Protection of personnel from exposure to radio waves is applied in all types of work if the working conditions do not meet the requirements of the standards. This protection is carried out in the following ways:
- matched loads and power absorbers that reduce the strength and density of the field of the energy flux of electromagnetic waves;
- shielding of the workplace and radiation source;
- rational placement of equipment in the workroom;
- selection of rational operating modes of equipment and personnel working regime.
The most efficient use of matched loads and power absorbers (antenna equivalents) in the manufacture, tuning and testing of individual blocks and complexes of equipment.
An effective means of protection against the effects of electromagnetic radiation is the shielding of radiation sources and the workplace with screens that absorb or reflect electromagnetic energy. The choice of screen design depends on the nature of the technological process, source power, and wavelength range.
Reflective screens are made of highly conductive materials such as metals (solid walls) or cotton fabrics with a metal backing. Solid metal shields are the most effective and even at a thickness of 0.01 mm provide an attenuation of the electromagnetic field by about 50 dB (100,000 times).

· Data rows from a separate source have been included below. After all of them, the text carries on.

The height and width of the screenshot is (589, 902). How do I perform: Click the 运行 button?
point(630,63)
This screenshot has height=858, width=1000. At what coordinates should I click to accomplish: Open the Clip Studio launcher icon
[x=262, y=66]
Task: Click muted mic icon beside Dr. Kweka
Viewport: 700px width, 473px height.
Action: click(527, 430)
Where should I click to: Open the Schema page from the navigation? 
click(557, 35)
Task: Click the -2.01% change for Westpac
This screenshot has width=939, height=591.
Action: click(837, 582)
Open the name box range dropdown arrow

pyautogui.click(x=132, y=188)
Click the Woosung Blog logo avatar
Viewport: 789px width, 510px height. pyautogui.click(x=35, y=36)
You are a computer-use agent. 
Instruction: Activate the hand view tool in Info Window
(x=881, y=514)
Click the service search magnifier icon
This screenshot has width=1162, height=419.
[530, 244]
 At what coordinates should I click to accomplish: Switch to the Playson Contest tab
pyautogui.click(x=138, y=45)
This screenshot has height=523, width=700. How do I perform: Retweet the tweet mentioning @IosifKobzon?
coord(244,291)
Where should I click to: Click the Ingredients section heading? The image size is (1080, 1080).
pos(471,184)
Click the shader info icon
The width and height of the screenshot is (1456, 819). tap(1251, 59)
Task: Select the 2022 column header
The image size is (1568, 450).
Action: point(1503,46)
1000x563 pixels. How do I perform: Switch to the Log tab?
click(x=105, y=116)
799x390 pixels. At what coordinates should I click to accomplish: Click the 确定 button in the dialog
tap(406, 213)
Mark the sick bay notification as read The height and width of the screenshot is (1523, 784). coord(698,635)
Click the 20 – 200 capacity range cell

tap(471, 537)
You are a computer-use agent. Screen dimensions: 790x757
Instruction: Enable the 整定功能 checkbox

Materials with poor electrical conductivity are used for the manufacture of absorbing screens. Absorbent screens are made in the form of compressed rubber sheets of a special composition with conical solid or hollow spikes, as well as in the form of porous rubber plates filled with carbonyl iron with an pressed-in metal mesh. These materials are glued to the frame or to the surface of the radiating equipment.
An important preventive measure for protection against electromagnetic radiation is the fulfillment of the requirements for the placement of equipment and for the creation of premises in which sources of electromagnetic radiation are located.
Protection of personnel from overexposure can be achieved by placing HF, UHF and microwave generators, as well as radio transmitters in specially designed rooms.
The screens of radiation sources and workplaces are blocked with disconnecting devices, which makes it possible to exclude the operation of the radiation equipment when the screen is open.
The permissible levels of exposure to workers and the requirements for monitoring at workplaces for electromagnetic fields of radio frequencies are set out in GOST 12.1.006-84.